J'aime beaucoup Depression cherry, le dernier album de Beach House, mais peut-être pas autant que les précédents, Teen dream et Bloom... Quoique.

[ajout du 19-10-15: On ne me dit rien à moi, je viens seulement d'apprendre - merci valzeur - la sortie il y a trois jours, en loucedé, d'un nouvel album de Beach House, Thank your lucky stars, enregistré en même temps que Depression cherry... et plus beau encore!]

Une de mes chansons préférées du moment: "Be small" sur l'album éponyme de Here We Go Magic. Très steelydanien.

Belle & Sebastian: Perfect couples (extended version), une vidéo d'Oscar Sansom, parodiant le célèbre Tango de Zbigniew Rybczynski.

Sinon, quelques mots sur les Mille et une nuits de Miguel Gomes. Préféré, et de loin, à Tabou (trop chichiteux). Le volume 1 est long à démarrer, j'étais inquiet (haha), mais l'attente est récompensée: avec l'histoire du coq et du feu, Gomes retrouve le charme de Ce cher mois d'août et les "Magnifiques" sont vraiment... magnifiques. Le volume 2 prolonge dans un premier temps l'émotion ressentie à la fin du volume 1, à travers la fugue de Simão "Sans Tripes", avant de s'égarer quelque peu, lors d'un passage nettement moins inspiré, j'étais désolé (haha), puis de retrouver sa veine, miraculeusement, grâce à Dixie et ses maîtres, dans une tour de banlieue (qui n'a rien d'un donjon). Quant au volume 3, si le début - marseillais - marque le pas, la suite est un ravissement (c'est le plus beau du film): quarante minutes merveilleuses sur le chant enivrant des pinsons... à côté de l'aéroport de Lisbonne et sa piste d'atterrissage!, j'étais enchanté (haha). Bref un film hybride, sinusoïde, pasolinoïde, à l'imaginaire foisonnant, "poélitique" comme disait je ne sais plus qui, sur... sur quoi au fait? un pays en crise, oui bien sûr, des hommes et des femmes affligés, oui bien sûr... mais encore, la question du récit, en crise lui aussi, qui voit son auteur, faussement démissionnaire, chercher (et le plus souvent trouver), en toute liberté, quelques parades nouvelles à son propre cinéma, à mille (et une) lieues des formats d'aujourd'hui... Et ce par l'entremise, outre Schéhérazade et les gens de peu, d'un coq, d'un chien, de pinsons... d'une baleine également. Prodigieux bestiaire.    

30 commentaires:

Papi Chat Pong a dit…

Pas d'accord mais OK. Bon, et moi ?

Serge Blanco a dit…

l'Australie vainqueur de la Coupe du Monde ? alors qu'elle n'a battu l'Ecosse que d'un petit point et à la dernière minute, je rigole ! la finale ce sera Nouvelle-Zélande -Argentine !

Buster a dit…

Pas d’accord sur quoi, Papi? l’Australie, Beach House ou le Gomes?

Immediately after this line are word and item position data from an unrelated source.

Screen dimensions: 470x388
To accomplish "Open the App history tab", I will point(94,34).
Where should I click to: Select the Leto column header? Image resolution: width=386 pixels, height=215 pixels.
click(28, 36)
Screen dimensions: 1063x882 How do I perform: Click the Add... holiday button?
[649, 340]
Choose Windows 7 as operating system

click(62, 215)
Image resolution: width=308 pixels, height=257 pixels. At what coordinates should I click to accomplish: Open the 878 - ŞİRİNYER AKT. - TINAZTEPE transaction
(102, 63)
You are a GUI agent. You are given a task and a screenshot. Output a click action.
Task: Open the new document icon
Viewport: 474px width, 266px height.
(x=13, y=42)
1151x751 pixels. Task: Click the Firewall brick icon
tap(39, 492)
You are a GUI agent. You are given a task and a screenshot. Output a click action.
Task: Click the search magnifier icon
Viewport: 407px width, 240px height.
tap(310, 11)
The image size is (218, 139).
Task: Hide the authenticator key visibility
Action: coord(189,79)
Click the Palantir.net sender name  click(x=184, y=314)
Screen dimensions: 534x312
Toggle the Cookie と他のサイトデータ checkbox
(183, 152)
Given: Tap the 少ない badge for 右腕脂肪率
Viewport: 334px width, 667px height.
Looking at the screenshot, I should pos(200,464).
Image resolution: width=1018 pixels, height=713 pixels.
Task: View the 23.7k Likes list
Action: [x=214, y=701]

Serge, je n’ai jamais dit que l’Australie allait gagner la Coupe du Monde, même si c’est peut-être la seule équipe aujourd’hui capable (dans un bon jour) de battre les All Blacks... Comparer les deux quarts NZ-France et Australie-Ecosse n’apporte rien. Les Néo-Z étaient en état de grâce face à des Bleus (en rouge) faiblards dans tous les domaines. Ce match c’était un peu le Brésil-Allemagne de la Coupe du Monde de foot. Les Australiens eux ont eu beaucoup de déchets dans leur jeu face à des Ecossais très efficaces en contre et qui ont joué le match de leur vie (si je me souviens bien, ils avaient finis derniers du Tournoi des 6 nations avec la cuillère de bois). La seule chose qui est sûre c’est la supériorité de l’hémisphère sud avec les quatre équipes du Four Nations en 1/2 finale.

Miguel Gomes a dit…

Obrigado Buster

Papi Chat pong, il est sympa votre chef op, Sayombhu :)

Papi a dit…

Le Gomes. Une triple bouse.

Serge Blanco a dit…

mouais, ce qui est sûr c'est que l'Argentine sera en finale et que la Nouvelle-Zélande va en baver comme lors du match de poule ! les Français ont été nuls du début à la fin dans cette Coupe du monde,

Buster a dit…

Papi, vous yoyotez, le film est certes inégal, peut-être aurait-il gagné à être un peu plus ramassé, j’en sais rien, Gomes a pas mal taillé je crois et ce côté démesuré fait quand même partie du projet, mais une triple bouse, non non…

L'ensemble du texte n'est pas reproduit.